PK/PD modeling and simulation of antibody-ligand interactions in vivo have become increasingly useful in development of therapeutic antibodies. This exercise helps predict the required antibody properties including its binding affinity, PK, dosage and dosing intervals. To better understand antibody effects on an endogenous ligand in vivo, some key parameters, such as the physiological turnover rate and its concentration in plasma need to be determined. In this study we focused on the understanding of ligand modulation, by assuming that free osteopontin unbound to an antibody is what drives pharmacology. We used single compartment model for simplicity, assuming that plasma is the “site of action” for antibody (best-case scenario for effective osteopontin binding). We used a stable isotope (D3-leucine) pulse-chase tracing method, combined with immunoaffinity enrichment (IA) and liquid chromatography-tandem mass spectrometry (IA-LC-MS/MS) analysis, and determined that osteopontin undergoes rapid turnover in heathy human subjects (average t1/2 is ~11 minutes). Using the same set of longitudinal serum samples collected from 3 healthy human subjects, we recently performed turnover analysis of a few other proteins including soluble tumor necrosis factor receptor superfamily member 12 A (sFN14), tissue factor pathway inhibitor (TFPI), soluble interleukin 1 receptor like 1 (sST2), and muscle-specific creatine kinase (CKm). Calculated half-lives for these 4 proteins ranged from 5 to 15 hours[26]. By comparison, the turnover rate of osteopontin is unusually fast. PK/PD modeling and simulation suggest that a standard antibody with high-affinity administered at a reasonable dose and interval would not appreciably knock down plasma osteopontin levels in human. Antibodies can be engineered (pH-dependent recycling antibodies, or sweeping antibodies with additional Fc engineering) to dramatically extend PK and to eliminate the antigen from plasma, affording huge reduction of the antibody dosage and dosing frequency needed for efficacy[33]. Simulations show that, even for these types of antibodies, sufficient target coverage remains a substantial challenge, mostly due to its very rapid turnover rate. High-dose IV infusion of such antibodies with very short dosing intervals would likely be required in order to effectively inhibit osteopontin activity. Our results may help explain why anti-OPN mAb ASK8007 failed to show efficacy in RA patients in the clinical trials.
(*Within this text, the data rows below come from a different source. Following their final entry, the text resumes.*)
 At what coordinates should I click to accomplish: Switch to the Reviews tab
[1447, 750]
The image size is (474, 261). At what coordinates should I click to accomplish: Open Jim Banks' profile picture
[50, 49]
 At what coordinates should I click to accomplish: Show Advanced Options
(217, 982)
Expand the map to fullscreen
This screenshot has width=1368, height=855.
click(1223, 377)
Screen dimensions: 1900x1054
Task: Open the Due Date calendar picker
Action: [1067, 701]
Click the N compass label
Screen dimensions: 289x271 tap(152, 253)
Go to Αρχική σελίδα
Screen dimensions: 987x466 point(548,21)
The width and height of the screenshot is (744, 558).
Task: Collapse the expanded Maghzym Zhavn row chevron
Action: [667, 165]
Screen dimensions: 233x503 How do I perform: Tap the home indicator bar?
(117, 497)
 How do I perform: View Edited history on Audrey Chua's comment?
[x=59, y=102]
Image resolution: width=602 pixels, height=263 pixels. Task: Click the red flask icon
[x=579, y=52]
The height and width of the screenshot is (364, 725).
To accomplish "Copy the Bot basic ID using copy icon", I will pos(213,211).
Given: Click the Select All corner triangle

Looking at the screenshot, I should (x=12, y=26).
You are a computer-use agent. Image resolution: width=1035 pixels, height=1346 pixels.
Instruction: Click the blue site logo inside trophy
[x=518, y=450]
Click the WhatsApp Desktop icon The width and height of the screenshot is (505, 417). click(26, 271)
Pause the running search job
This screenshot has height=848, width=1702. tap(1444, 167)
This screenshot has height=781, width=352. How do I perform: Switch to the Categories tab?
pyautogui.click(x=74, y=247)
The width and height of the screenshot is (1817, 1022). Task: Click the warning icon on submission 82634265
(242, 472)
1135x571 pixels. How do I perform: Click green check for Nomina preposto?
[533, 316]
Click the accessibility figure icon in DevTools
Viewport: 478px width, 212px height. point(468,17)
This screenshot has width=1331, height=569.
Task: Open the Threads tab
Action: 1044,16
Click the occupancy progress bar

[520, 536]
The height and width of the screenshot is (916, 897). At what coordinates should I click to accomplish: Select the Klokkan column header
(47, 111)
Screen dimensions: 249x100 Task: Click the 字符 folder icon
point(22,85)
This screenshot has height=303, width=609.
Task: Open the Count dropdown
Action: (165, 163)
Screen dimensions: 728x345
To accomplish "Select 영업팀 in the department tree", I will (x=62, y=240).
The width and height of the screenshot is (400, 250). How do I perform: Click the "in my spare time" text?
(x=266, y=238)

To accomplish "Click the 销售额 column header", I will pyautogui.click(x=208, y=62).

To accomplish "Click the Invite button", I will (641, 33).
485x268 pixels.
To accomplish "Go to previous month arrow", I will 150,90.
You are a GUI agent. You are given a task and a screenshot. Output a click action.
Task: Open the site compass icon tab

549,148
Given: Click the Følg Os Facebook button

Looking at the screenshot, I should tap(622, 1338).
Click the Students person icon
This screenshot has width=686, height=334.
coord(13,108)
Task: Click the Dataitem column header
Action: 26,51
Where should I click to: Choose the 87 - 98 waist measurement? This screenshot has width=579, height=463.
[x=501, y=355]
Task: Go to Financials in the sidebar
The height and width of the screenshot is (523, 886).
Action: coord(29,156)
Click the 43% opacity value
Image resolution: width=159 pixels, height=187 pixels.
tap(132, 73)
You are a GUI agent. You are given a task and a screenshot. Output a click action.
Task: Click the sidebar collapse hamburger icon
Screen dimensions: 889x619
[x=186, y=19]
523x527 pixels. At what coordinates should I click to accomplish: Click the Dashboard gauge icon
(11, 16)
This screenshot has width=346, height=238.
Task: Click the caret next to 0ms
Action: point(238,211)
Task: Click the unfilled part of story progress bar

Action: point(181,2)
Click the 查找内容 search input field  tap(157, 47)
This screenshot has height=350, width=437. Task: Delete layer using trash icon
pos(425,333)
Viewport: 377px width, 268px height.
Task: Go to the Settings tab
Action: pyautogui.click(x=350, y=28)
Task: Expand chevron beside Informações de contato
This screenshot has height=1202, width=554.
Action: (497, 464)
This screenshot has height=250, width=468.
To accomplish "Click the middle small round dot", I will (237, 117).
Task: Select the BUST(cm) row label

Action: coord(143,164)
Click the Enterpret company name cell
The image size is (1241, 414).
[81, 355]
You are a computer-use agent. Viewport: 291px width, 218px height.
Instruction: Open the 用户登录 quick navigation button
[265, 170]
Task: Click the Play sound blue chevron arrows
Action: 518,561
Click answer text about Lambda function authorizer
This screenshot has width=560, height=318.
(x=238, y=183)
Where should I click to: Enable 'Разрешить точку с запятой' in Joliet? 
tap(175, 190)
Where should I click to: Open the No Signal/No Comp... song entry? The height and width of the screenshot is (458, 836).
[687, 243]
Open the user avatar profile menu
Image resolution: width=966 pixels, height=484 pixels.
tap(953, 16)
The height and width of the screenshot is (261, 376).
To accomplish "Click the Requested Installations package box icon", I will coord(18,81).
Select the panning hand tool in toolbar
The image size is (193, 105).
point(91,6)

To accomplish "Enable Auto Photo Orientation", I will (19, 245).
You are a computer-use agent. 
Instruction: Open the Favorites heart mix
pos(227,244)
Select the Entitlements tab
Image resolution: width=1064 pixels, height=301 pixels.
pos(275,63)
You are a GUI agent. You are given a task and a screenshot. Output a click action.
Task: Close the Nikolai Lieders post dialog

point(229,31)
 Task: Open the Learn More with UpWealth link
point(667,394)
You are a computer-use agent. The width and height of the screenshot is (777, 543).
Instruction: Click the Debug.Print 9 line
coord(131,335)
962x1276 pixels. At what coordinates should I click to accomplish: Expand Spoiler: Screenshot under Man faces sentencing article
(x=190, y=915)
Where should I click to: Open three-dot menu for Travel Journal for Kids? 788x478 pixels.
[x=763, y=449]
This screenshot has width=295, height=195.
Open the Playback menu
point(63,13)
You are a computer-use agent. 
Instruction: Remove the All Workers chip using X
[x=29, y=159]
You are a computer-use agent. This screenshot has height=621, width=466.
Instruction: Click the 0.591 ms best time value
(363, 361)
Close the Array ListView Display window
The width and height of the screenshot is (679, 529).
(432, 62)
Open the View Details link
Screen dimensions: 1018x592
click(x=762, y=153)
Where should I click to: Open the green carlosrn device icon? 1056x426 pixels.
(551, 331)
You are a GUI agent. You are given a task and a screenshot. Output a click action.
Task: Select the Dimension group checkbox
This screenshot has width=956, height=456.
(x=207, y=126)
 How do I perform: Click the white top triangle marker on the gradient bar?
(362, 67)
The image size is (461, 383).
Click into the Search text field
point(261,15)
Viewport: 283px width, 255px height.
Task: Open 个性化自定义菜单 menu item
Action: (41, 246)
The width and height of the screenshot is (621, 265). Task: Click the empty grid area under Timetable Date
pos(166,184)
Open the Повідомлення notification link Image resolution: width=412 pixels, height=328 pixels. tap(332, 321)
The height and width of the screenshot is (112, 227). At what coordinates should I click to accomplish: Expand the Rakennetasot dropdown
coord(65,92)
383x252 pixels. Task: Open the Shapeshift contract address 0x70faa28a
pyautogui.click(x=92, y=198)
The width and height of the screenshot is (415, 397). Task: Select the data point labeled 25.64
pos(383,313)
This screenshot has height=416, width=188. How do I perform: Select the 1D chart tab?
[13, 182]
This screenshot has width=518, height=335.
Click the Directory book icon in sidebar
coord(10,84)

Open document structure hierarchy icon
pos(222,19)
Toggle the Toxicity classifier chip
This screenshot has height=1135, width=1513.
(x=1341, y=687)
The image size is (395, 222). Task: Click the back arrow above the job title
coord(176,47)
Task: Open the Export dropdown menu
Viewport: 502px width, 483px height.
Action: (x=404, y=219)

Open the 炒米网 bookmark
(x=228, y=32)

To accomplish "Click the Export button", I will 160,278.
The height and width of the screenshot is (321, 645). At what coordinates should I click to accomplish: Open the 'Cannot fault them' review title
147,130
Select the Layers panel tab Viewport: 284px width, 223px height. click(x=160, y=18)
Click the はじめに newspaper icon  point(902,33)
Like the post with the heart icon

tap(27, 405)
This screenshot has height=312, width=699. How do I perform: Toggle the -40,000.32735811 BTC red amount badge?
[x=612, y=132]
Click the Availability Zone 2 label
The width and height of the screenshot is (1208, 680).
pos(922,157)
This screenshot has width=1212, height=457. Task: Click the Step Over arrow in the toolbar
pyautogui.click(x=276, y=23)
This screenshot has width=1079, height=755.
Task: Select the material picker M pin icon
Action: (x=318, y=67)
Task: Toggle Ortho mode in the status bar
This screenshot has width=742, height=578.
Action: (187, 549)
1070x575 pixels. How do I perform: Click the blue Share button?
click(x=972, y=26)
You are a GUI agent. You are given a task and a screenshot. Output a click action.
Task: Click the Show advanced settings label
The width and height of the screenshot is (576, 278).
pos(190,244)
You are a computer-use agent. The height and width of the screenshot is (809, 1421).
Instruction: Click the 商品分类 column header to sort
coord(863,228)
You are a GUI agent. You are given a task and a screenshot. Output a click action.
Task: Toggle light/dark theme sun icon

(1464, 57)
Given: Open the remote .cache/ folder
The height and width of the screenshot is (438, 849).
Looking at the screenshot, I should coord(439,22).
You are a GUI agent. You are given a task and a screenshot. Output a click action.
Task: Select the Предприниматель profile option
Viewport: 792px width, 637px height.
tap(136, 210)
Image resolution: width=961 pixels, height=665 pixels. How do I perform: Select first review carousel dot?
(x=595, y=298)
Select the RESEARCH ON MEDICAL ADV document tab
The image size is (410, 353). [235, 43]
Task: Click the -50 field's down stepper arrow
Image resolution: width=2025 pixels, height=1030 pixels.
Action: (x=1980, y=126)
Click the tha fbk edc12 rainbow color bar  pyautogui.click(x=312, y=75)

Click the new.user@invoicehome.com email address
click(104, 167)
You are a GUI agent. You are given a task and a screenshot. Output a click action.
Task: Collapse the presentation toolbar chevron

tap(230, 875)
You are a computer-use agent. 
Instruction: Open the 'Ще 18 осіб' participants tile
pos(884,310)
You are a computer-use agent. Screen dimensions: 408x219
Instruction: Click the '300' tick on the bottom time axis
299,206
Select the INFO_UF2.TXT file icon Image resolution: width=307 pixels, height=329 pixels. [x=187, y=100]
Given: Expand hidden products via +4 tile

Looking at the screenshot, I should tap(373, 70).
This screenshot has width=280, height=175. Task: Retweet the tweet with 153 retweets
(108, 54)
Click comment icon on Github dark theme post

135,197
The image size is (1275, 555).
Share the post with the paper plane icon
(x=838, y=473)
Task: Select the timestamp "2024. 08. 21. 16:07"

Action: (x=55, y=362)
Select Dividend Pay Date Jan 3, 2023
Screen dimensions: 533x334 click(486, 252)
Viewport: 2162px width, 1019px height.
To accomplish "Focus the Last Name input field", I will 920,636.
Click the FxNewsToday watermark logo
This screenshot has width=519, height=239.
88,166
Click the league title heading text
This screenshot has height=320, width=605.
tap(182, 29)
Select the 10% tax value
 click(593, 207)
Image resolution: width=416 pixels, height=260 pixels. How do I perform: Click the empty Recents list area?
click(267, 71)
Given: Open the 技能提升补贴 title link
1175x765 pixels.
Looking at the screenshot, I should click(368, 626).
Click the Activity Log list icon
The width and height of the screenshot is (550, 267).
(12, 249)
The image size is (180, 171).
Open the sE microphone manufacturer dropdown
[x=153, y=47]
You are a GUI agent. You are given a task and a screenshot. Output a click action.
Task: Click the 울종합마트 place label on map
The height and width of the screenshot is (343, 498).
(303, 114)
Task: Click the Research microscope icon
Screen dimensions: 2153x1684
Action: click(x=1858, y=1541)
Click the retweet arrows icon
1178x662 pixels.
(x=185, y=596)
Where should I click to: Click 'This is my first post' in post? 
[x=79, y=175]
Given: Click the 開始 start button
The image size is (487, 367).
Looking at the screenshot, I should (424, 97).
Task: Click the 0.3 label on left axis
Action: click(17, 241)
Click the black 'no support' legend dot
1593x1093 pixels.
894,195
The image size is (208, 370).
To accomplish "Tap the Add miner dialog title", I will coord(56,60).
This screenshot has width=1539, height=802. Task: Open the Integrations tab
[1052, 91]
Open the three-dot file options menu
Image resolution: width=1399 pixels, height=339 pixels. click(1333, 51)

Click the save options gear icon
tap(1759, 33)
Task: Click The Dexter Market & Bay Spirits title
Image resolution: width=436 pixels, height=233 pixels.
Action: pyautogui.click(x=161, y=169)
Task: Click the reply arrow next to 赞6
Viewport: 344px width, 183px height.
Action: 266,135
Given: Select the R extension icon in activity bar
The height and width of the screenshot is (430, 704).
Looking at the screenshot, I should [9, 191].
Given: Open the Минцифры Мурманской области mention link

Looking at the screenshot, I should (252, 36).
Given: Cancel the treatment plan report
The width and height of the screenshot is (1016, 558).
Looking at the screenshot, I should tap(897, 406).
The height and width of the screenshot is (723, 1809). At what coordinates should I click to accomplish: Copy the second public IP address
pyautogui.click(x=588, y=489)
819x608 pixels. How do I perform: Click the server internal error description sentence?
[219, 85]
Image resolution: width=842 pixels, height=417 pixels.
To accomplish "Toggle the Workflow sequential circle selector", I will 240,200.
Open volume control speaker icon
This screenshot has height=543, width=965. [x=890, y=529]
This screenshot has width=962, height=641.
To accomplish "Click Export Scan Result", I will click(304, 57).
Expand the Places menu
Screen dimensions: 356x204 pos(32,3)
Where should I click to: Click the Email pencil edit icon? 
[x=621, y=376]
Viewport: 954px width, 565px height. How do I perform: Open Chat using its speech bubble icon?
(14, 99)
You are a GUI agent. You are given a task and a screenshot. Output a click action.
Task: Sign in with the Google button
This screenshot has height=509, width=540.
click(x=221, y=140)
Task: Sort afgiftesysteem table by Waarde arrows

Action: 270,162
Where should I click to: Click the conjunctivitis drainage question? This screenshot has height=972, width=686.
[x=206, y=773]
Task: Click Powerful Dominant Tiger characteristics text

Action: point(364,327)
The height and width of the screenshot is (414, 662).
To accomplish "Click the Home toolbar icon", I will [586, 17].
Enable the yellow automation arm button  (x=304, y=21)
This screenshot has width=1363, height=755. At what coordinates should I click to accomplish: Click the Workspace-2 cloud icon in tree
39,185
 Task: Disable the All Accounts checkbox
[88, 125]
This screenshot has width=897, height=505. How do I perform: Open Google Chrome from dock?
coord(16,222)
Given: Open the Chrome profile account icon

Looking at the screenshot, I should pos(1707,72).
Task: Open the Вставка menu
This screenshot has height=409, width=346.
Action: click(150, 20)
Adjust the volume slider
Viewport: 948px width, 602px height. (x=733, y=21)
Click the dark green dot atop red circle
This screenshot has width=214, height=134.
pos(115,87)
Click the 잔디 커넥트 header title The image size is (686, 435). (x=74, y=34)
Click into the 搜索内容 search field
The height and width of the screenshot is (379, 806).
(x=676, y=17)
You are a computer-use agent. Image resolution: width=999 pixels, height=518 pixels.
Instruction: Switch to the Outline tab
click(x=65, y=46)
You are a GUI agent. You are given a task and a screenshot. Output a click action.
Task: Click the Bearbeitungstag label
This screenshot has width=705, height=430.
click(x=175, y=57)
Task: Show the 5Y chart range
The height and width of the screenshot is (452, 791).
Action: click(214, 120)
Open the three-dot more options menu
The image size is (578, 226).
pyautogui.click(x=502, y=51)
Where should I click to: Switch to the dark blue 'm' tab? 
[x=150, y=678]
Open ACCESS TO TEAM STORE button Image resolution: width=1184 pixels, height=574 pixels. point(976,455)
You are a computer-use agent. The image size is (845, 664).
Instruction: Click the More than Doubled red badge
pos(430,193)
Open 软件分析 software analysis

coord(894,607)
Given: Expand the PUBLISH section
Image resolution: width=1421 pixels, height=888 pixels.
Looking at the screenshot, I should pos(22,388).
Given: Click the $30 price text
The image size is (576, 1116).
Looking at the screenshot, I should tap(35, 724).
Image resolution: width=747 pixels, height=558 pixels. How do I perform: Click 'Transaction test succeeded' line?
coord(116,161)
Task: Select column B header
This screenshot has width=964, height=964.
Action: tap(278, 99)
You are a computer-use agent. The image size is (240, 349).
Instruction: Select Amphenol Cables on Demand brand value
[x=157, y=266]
Generally, highly simplified models may be useful early in the drug discovery process for portfolio management, prioritizing potential targets and/or selecting modalities. For feasibility assessments, modeling “best-case” scenarios is often appropriate, as a projected failure to achieve the desired endpoints would be unlikely to be corrected with a more accurate and detailed model, and can save the time and expense associated with constructing and parameterizing such a model. Conversely, strategies predicted to be successful with these models may not fare well once more realistic conditions are introduced. It should be noted that many of the implicit assumptions in the antibody simulation scenarios represent the most optimistic cases for achieving high levels of osteopontin binding; for example, using circulating concentrations rather than higher local “site of action” concentrations, and assuming that unloading of pH switch/sweeper antibodies occurs with perfect efficiency. These assumptions should be challenged in a more detailed model (supported with preclinical validation) used to make efficacious dose projections for an actual clinical candidate molecule, but serve a useful role in early discovery programs to prioritize targets and experiments when a limited dataset is available for informing such a model and with minimal commitment of additional resources.